Due by Augyst 9th, 11:59 pm



Tests course objectives and expected learning outcomes.

Course Objective

  • Understand the fundamental concepts and principles of data science, including data collection, preprocessing, analysis, and interpretation.

  • Apply data analysis and visualization techniques to derive insights from diverse datasets on Week 6

  • Gain familiarity with machine learning algorithms and their practical applications.

  • Develop proficiency in using data science tools and programming languages.

  • Engage in critical thinking and problem-solving through project-based assignments.

  • Explore the ethical considerations associated with data-driven decision-making.

  • Stay informed about current trends and developments in data science and artificial intelligence.

Expected Learning Outcomes

A student who successfully completes this course will be able to:

  • Explain the difference between different measures of centrality and variability (means vs. medians, variance vs. interquartile range, etc.)

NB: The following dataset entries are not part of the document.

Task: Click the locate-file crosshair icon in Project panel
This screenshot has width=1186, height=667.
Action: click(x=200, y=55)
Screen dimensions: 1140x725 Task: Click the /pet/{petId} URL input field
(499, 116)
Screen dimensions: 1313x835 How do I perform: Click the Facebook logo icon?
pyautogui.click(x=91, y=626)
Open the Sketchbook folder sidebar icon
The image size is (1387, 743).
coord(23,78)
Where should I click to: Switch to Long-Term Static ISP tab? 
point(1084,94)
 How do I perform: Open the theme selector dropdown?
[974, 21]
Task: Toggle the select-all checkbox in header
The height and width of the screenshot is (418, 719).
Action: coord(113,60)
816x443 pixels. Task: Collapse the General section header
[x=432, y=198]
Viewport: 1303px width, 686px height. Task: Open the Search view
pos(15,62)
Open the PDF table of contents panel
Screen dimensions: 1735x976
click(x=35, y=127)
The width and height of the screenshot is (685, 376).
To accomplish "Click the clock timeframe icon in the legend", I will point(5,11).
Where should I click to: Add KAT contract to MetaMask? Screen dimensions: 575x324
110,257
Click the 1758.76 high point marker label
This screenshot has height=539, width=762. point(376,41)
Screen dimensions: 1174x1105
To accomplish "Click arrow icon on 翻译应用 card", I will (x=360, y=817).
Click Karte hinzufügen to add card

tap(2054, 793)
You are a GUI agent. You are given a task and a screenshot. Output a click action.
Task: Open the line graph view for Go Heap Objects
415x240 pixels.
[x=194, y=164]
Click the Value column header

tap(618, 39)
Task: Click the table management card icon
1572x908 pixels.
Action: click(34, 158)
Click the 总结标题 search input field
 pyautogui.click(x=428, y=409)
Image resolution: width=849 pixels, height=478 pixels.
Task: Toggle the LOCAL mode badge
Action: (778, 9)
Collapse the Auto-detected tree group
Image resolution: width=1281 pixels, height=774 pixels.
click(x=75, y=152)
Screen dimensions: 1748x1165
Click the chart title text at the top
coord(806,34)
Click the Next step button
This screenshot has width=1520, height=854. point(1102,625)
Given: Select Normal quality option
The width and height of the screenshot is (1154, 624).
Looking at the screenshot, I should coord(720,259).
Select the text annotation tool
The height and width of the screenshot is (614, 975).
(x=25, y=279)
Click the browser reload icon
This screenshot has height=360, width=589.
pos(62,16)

  • Convert a raw data source into a version appropriate for downstream analysis using Python. | Week 4 & 5

  • Write appropriate visualizations for different sources and types of data | Week 6

  • Explain why we seek to build machine learning models that generalize rather than memorize their input. | Week 6

  • Explain the different uses for training, validation, and testing datasets | Week 6

  • Select the appropriate evaluation measure for the dataset and task being solved

  • Articulate the difference between supervised and unsupervised machine learning, as well as select the appropriate methodology for a given problem | Week 6

  • Demonstrate awareness of bias and ethics in data science.